How minor is minor? ‘Rings a bell’ was more or less the response of two English literature graduates, now successful fifty-somethings, when asked what the name Basil Bunting meant to them. It is, after all, a good name, a memorable name. I asked a younger friend, about to start his Eng. Lit. degree at Keble: ‘Nothing.’ I asked a former literary publicist: ‘No, nothing.’ I quizzed a chap from the FCO: ‘Nothing, I’m afraid. Sorry.’
Perhaps not deep research, but I’d be surprised if Basil Bunting’s work was familiar to anyone not a poet or scholar of English modernism. Is this as it should be? Does he deserve a 600-page biography (any more than any other minor poet)? As a matter of fact he does.

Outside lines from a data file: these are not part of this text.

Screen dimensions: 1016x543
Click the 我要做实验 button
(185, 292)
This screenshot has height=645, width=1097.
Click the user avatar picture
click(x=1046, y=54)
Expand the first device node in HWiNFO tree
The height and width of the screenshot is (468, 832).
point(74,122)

Tehran, 1951, the Ritz. A mob is outside shouting for Bunting’s life. Bunting wrote that he ‘walked into the crowd and stood amongst them and shouted DEATH TO MR BUNTING! with the best of them.’ Most poets don’t find themselves in such situations, or, if they do, don’t react in quite this way.

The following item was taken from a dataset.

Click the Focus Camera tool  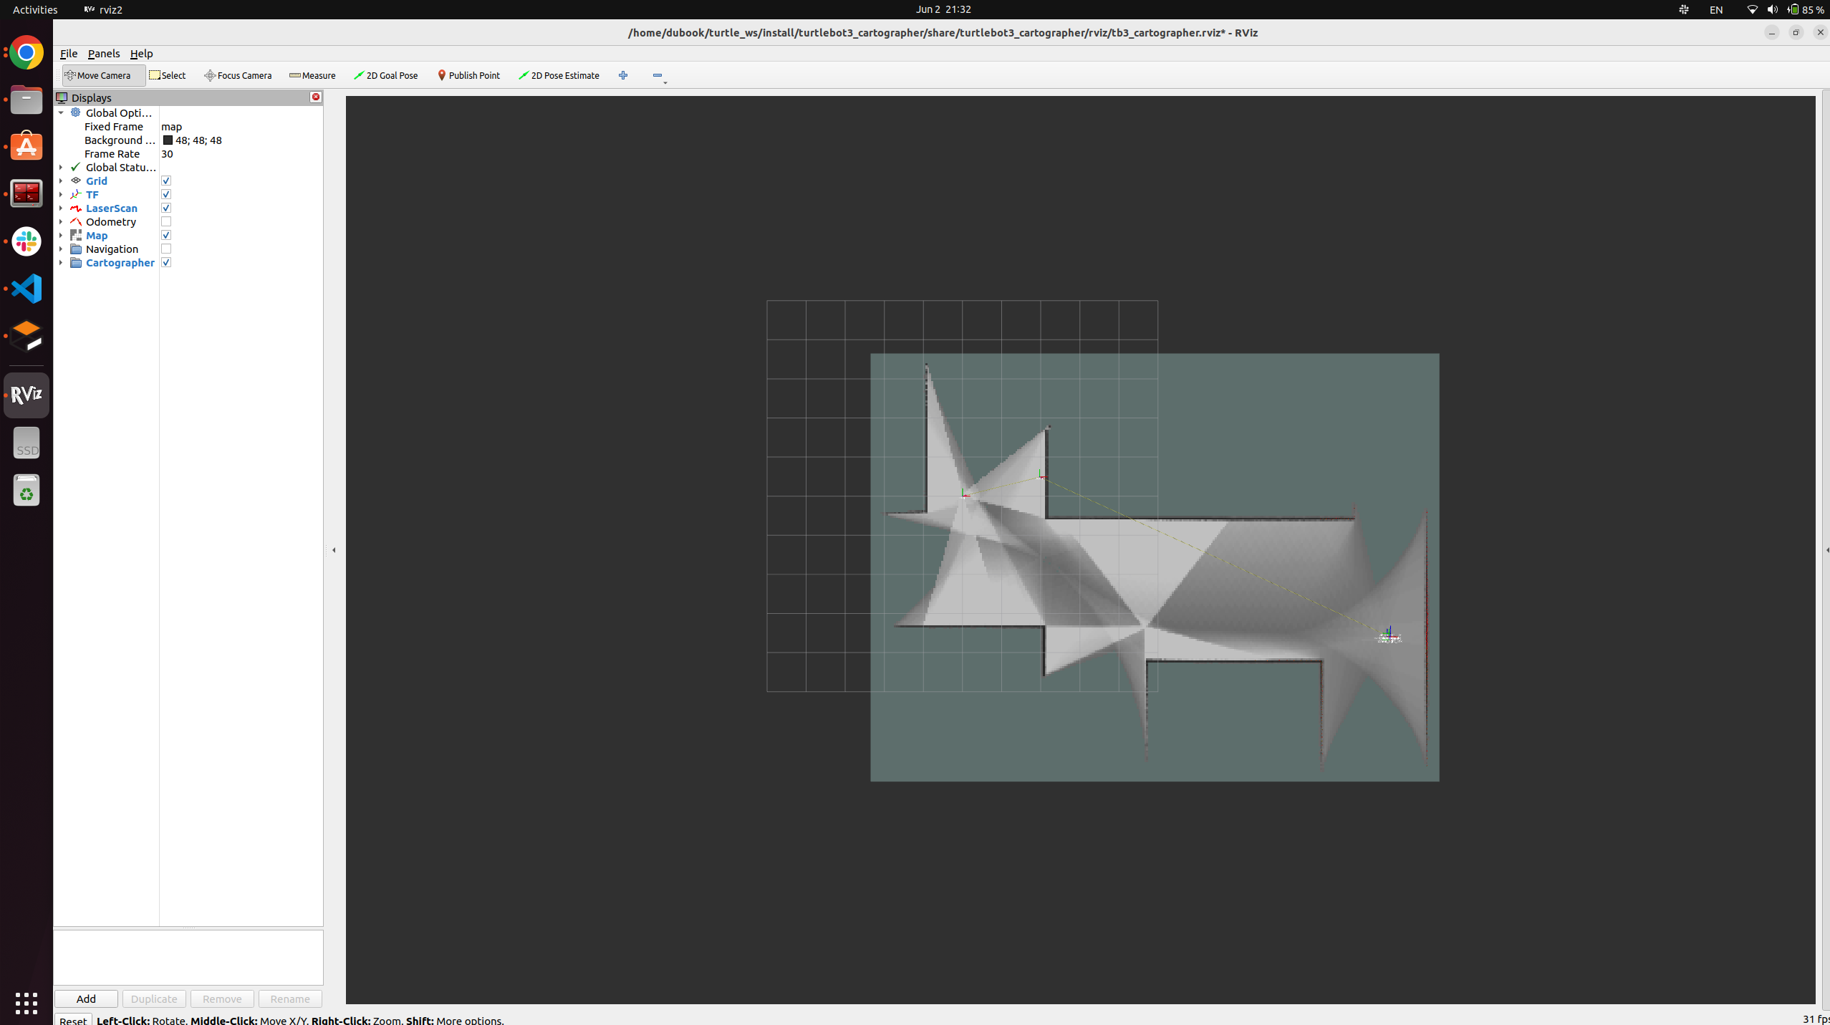tap(238, 75)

He was a man of many parts, and his life was a fascinating one, running concurrently with the last century. Born in 1900 in Northumbria he remained staunchly Northumbrian, despite long spells in London, Italy, France, Spain, the USA and Persia.

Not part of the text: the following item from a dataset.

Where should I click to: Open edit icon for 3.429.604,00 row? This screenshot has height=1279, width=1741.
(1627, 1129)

He was educated at Quaker schools, and when old enough conscientiously objected to the waging of war against Germany. Indeed so conscientious was his objection that he refused to do work that freed other men to serve, and spent time in prison. He was later to spend more time in prison in France for violent behaviour while drunk. He saw, too, the insides of Norwegian and Russian jails, for having the wrong papers.